[RFC PATCH V2 2/2] nvme: rdma: use ib_device's max_qp_wr to limit sqsize

Mon Dec 25 00:59:28 PST 2023

>>>>>>> @@ -1030,11 +1030,13 @@ static int nvme_rdma_setup_ctrl(struct 
>>>>>>> nvme_rdma_ctrl *ctrl, bool new)
>>>>>>>               ctrl->ctrl.opts->queue_size, ctrl->ctrl.sqsize + 1);
>>>>>>>       }
>>>>>>> -    if (ctrl->ctrl.sqsize + 1 > NVME_RDMA_MAX_QUEUE_SIZE) {
>>>>>>> +    ib_max_qsize = ctrl->device->dev->attrs.max_qp_wr /
>>>>>>> +            (NVME_RDMA_SEND_WR_FACTOR + 1);
>>>>>>
>>>>>> rdma_dev_max_qsize is a better name.
>>>>>>
>>>>>> Also, you can drop the RFC for the next submission.
>>>>>>
>>>>>
>>>>> Sagi,
>>>>> I don't feel comfortable with these patches.
>>>>
>>>> Well, good that you're speaking up then ;)
>>>>
>>>>> First I would like to understand the need for it.
>>>>
>>>> I assumed that he stumbled on a device that did not support the
>>>> existing max of 128 nvme commands (which is 384 rdma wrs for the qp).
>>>>
>>> The situation is that I need a queue depth greater than 128.
>>>>> Second, the QP WR can be constructed from one or more WQEs and the 
>>>>> WQEs can be constructed from one or more WQEBBs. The max_qp_wr 
>>>>> doesn't take it into account.
>>>>
>>>> Well, it is not taken into account now either with the existing magic
>>>> limit in nvmet. The rdma limits reporting mechanism was and still is
>>>> unusable.
>>>>
>>>> I would expect a device that has different size for different work
>>>> items to report max_qp_wr accounting for the largest work element that
>>>> the device supports, so it is universally correct.
>>>>
>>>> The fact that max_qp_wr means the maximum number of slots is a qp and
>>>> at the same time different work requests can arbitrarily use any number
>>>> of slots without anyone ever knowing, makes it pretty much 
>>>> impossible to
>>>> use reliably.
>>>>
>>>> Maybe rdma device attributes need a new attribute called
>>>> universal_max_qp_wr that is going to actually be reliable and not
>>>> guess-work?
>>>
>>> I see, the max_qp_wr is not as reliable as I imagined.

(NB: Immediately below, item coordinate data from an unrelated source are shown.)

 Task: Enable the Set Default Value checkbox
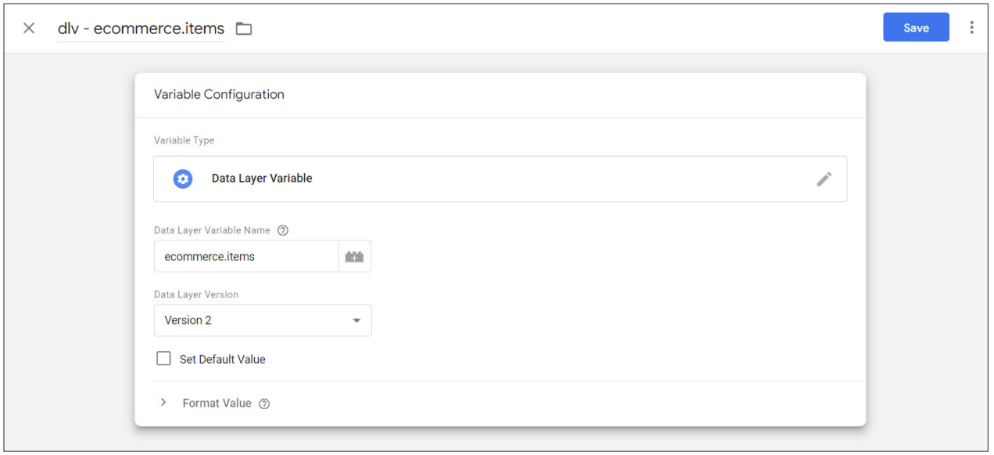164,359
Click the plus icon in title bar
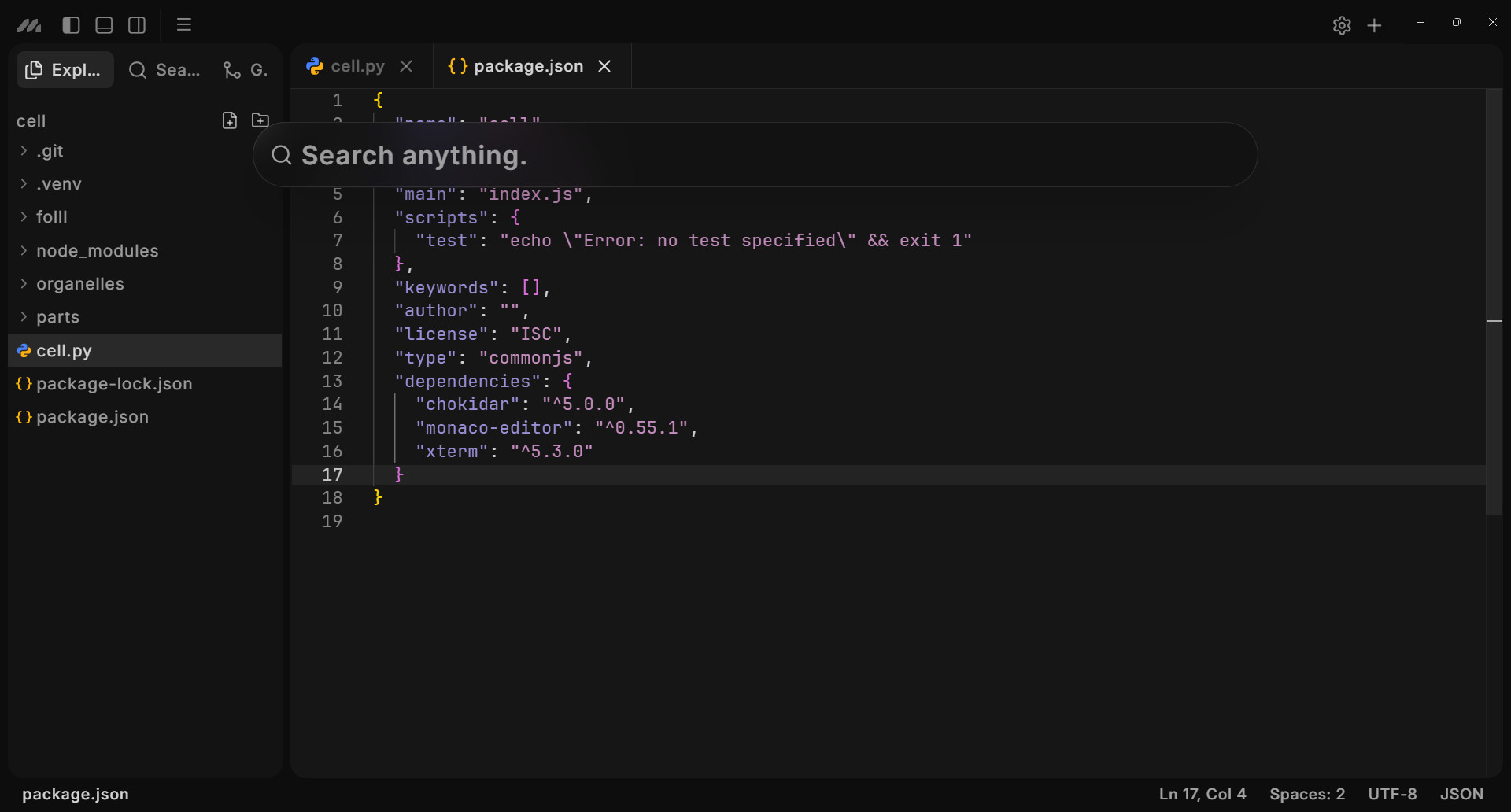This screenshot has width=1511, height=812. (x=1374, y=26)
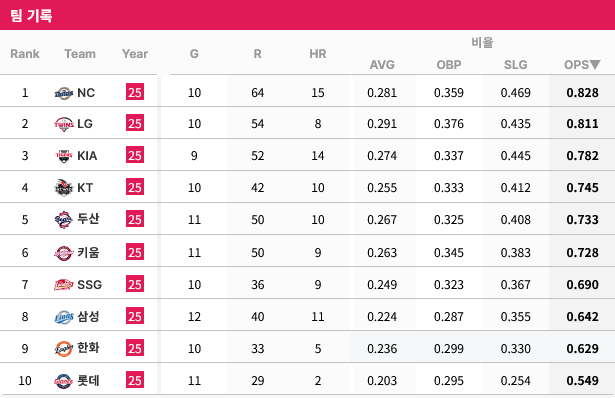Screen dimensions: 615x398
Task: Click the 두산 Bears team logo
Action: [x=64, y=220]
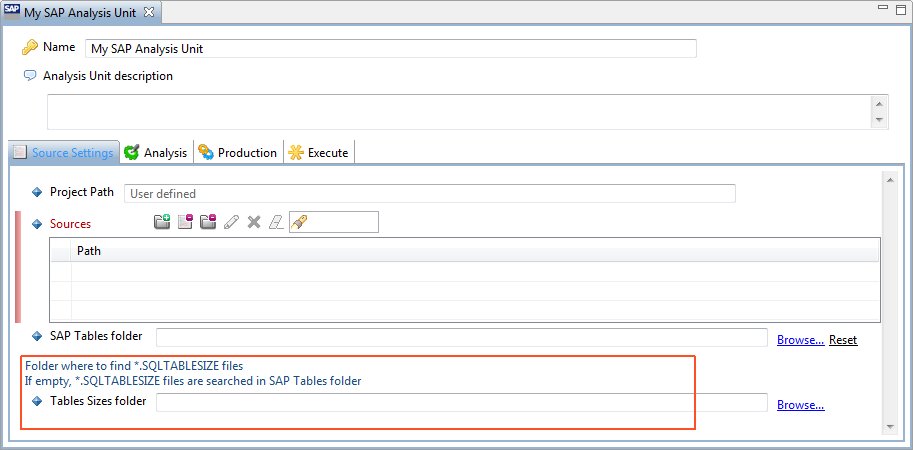
Task: Click into the Project Path field
Action: point(430,193)
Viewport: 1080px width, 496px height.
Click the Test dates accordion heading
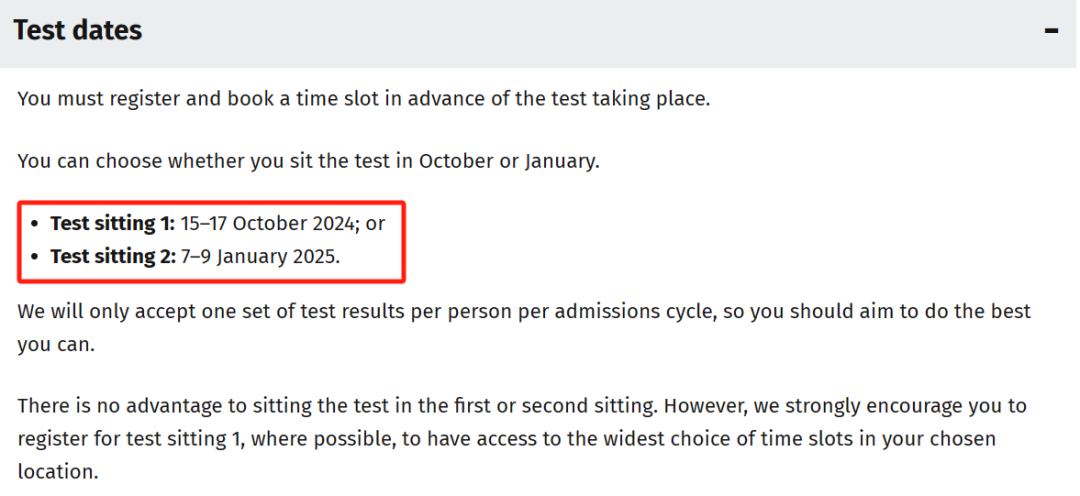[78, 30]
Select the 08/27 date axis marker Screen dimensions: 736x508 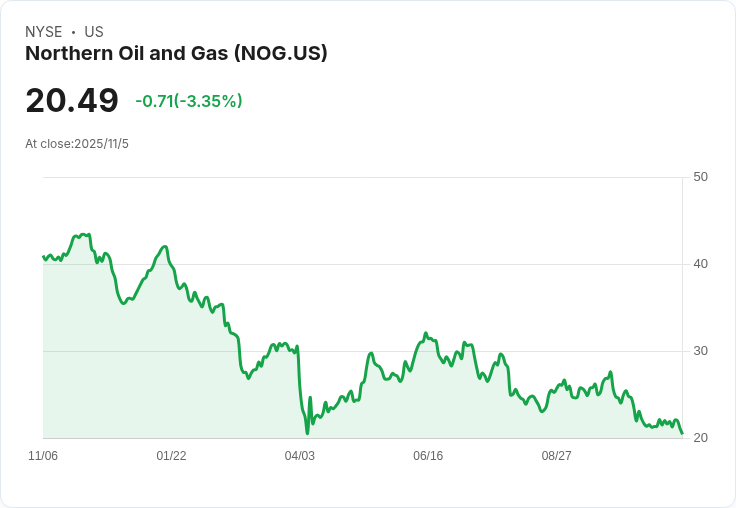click(556, 456)
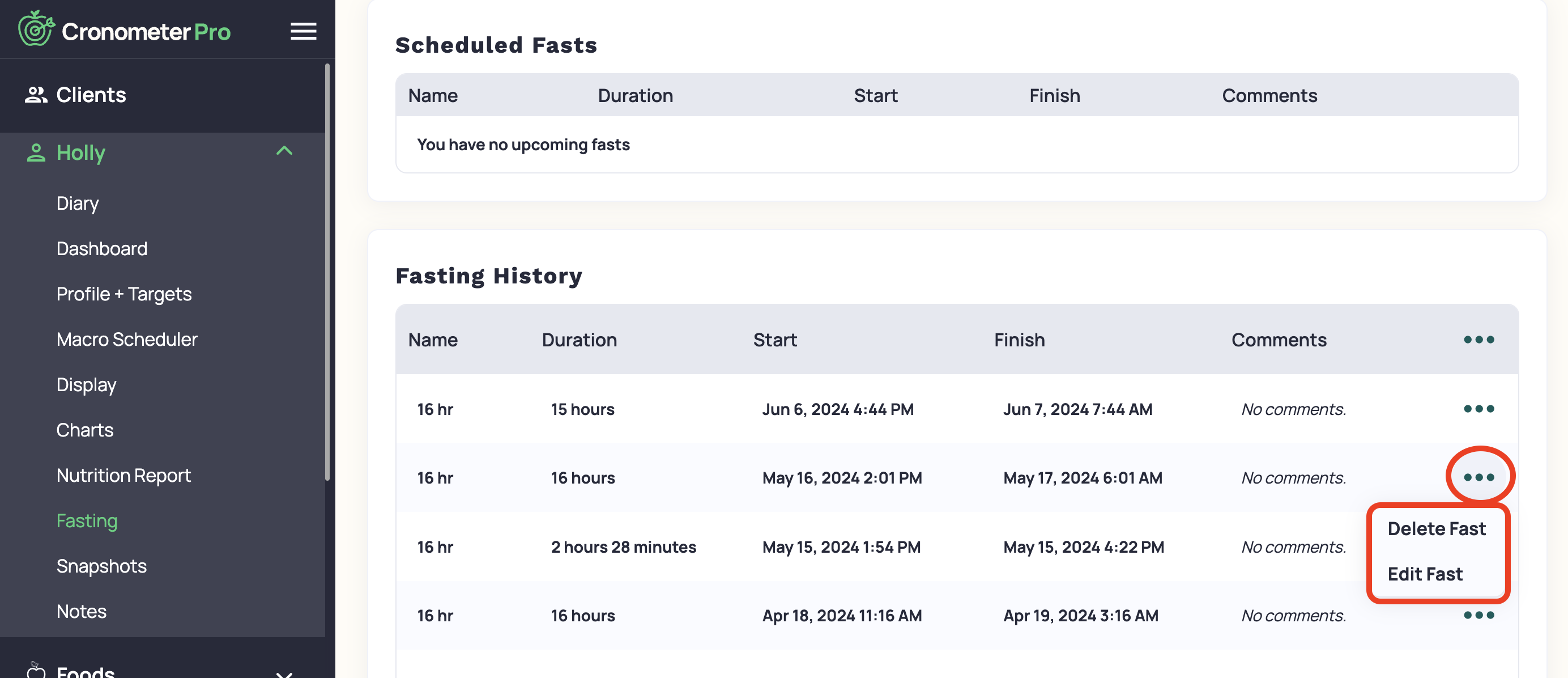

Is there any 
>>> another way to get a queue depth grater than 128
>>>
>>> instead of changing NVME_RDMA_MAX_QUEUE_SIZE?
>>>
>>
>> When I added this limit to RDMA transports it was to avoid a situation 
>> that a QP will fail to be created if one will ask a large queue.
>>
>> I choose 128 since it was supported for all the RDMA adapters I've 
>> tested in my lab (mostly Mellanox adapters).
>> For this queue depth we found that the performance is good enough and 
>> it will not be improved if we will increase the depth.
>>
>> Are you saying that you have a device that can provide better 
>> performance with qdepth > 128 ?
>> What is the tested qdepth and what are the numbers you see with this 
>> qdepth ?
> 
> Yeah, you are right, the improvement is small(about %1~2%), I do this 
> only for better benchmark,

Well, it doesn't come for free, you are essentially doubling the queue
depth. I'm also assuming that you tested a single initiator and a
single queue?

> I still consist that using the capabilities of RDMA device to determine 
> the size of queue is a better choice, but now I change the
> 
> NVME_RDMA_MAX_QUEUE_SIZE to 256 for bidding.

Still doesn't change the fact that its a pure guess-work if it is
supported by the device or not.

Are you even able to create that queue depth with DIF workloads?

Max, what is the maximum effective depth with DIF enabled?